Digital Equipment Corp joined the crowd of computer and microelectronics embarrassing the analysts this reporting season, coming in with a loss per share of $0.48 where the consensus average was for only 14 cents – and the company is back in decline, with revenue off a wrenching 11% at $2.91bn. Gross profit margins fell to 31.3% of revenue, down from 32.2% a year ago, and it begins to look as if DEC’s recovery will follow the Unisys Corp model rather than the IBM Corp model – finding that each round of cuts is only enough to get it back to break even for two or three quarters before another slump back into losses forces yet more cuts. DEC said it continues to work on improving its sales organization, one of the factors that led to losses in is European business – although most companies are finding the continental European economy pretty tough going just now. We are concentrating on substantive, permanent improvement, not quick fixes, insisted chief executive Robert Palmer: the turnaround that we continue to manage is challenging and extensive in scope, he added, and, ignoring the fact that the company now is a shadow of what it was then in terms of products and scope, Despite progress we have achieved in the last two ye ars, these results simply are not where they should be, he declared. DEC said it needed to implement a new sales model that would eventually increase the extent and effectiveness of its account coverage, but because of the changes, its first quarter got off to an even more sluggish start.

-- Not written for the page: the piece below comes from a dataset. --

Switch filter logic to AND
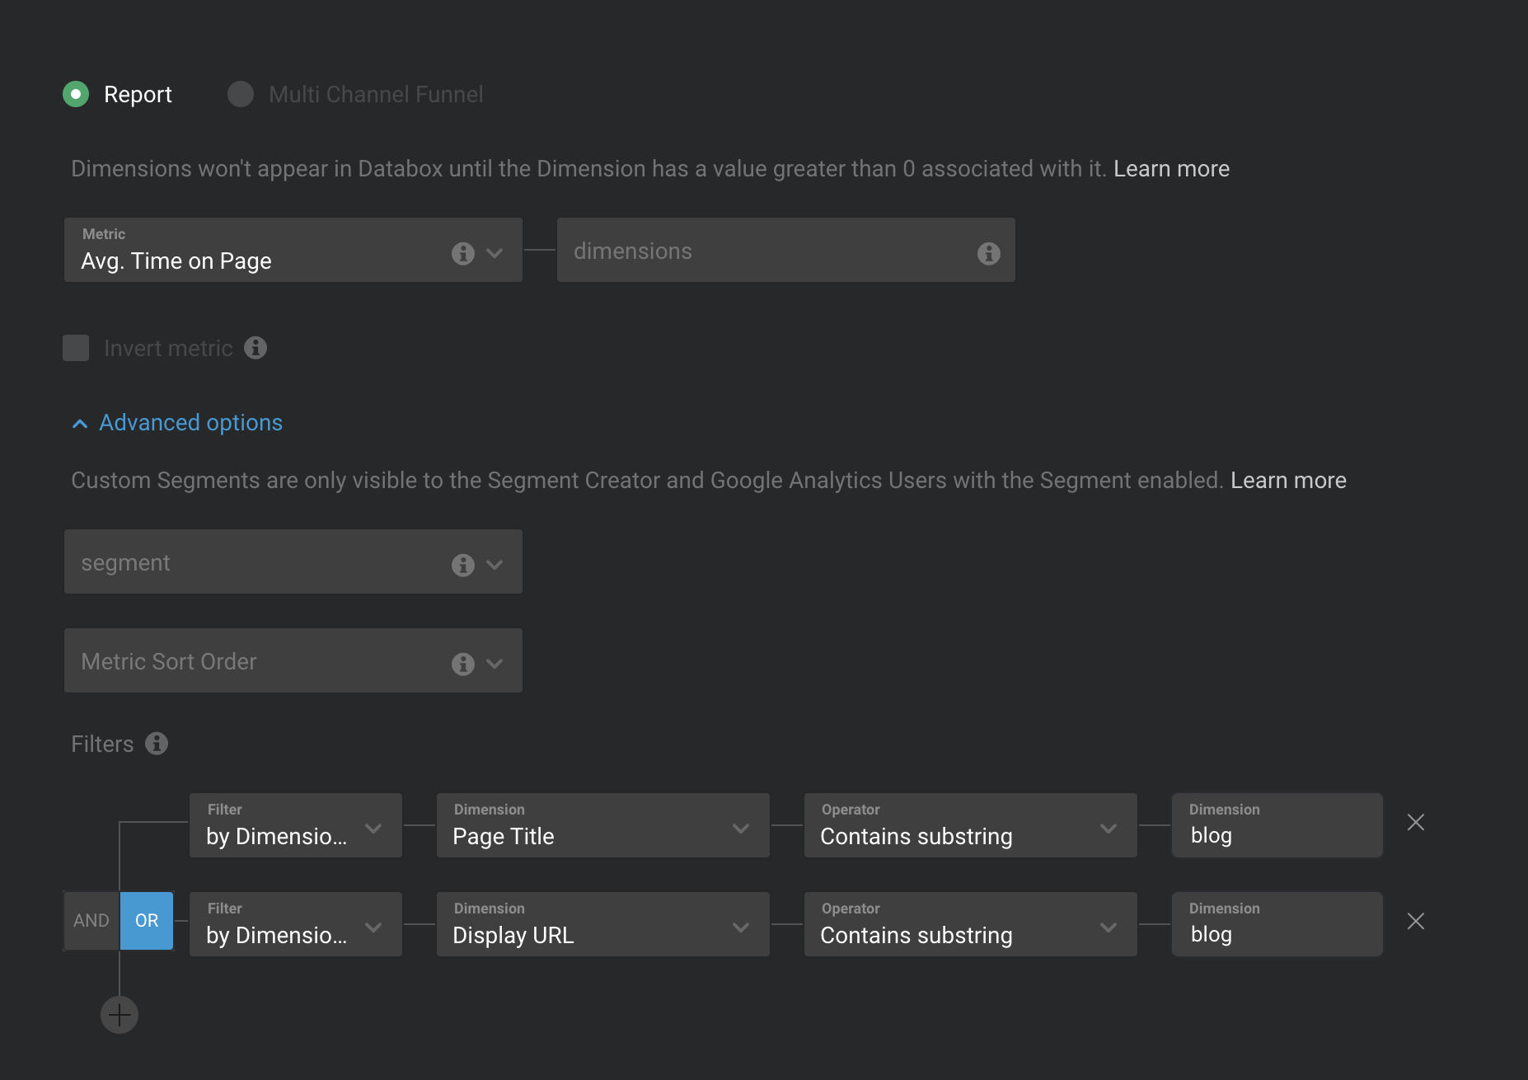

Product revenues for the latest first quarter were $1,522m, a decline of 16.3%. And sales of the Alpha system seem to have stagnated already, rising just 4% from a year ago.
Distracted by the management changes
The biggest hit was taken on high-end Alpha 8000 sales, which are complex and, as Palmer said require the full attention of the sales force, who were distracted by the management changes. Lower-end Alpha sales were good, he said. We expect overall growth to return to more normal levels, said Palmer, though not, apparently, to the 30% per year growth levels achieved in the past. Hasn’t DEC compromised its NT on Alpha products by also offering Pentium Pro systems running NT? We’re trying not to make it a theological issue so we can offer our customers a wider choice of performance, said Palmer. The sales force now have the same incentives to sell either. Services business slipped 4.8% to $1,380m, and service gross margins were 31.5%, down from 33.8%, but product gross profits were 31.1% versus 30.9%, but that is no doubt down to the cutback in marketing of very low margin personal computers. Costs at least appear to be under control, and chief financial officer Vincent Mullarkey said the company made solid progress in the management of gross margins and operating expenses, with total operating expenses essentially unchanged at $900m in the quarter – but as that is on reduced sales, it is still a problem. Performance of its personal computer business continued to improve and the unit made good progress toward its near-term business objectives, it said – but there was no word on how the one new business, the AltaVista line of Internet products, was faring. Despite its seemingly never-ending fire-sale of core assets, Palmer disagreed that DEC was being stripped of its assets for the sake of cash. None of the businesses we’ve sold off have been strategic, he said. Rdb was sold to Oracle to reduce channel conflicts with a major partner, and we are now the number two platform for Oracle. And DEC sold its disk business to Quantum Corp but retained the stategic part, its Systems Storage Architecture. So why the $2bn in cash left in its balance sheet? We’ve funded the restructuring to date and are paying for on-going restructuring he said, adding that DEC would also use the money to stabilize the number of shares out there in the market – in other words, it wants to buy more in, and for investment in new market areas. DEC ended the quarter with 57,000 employees, down 4,500 from the year-ago period, but it is aiming for 53,000.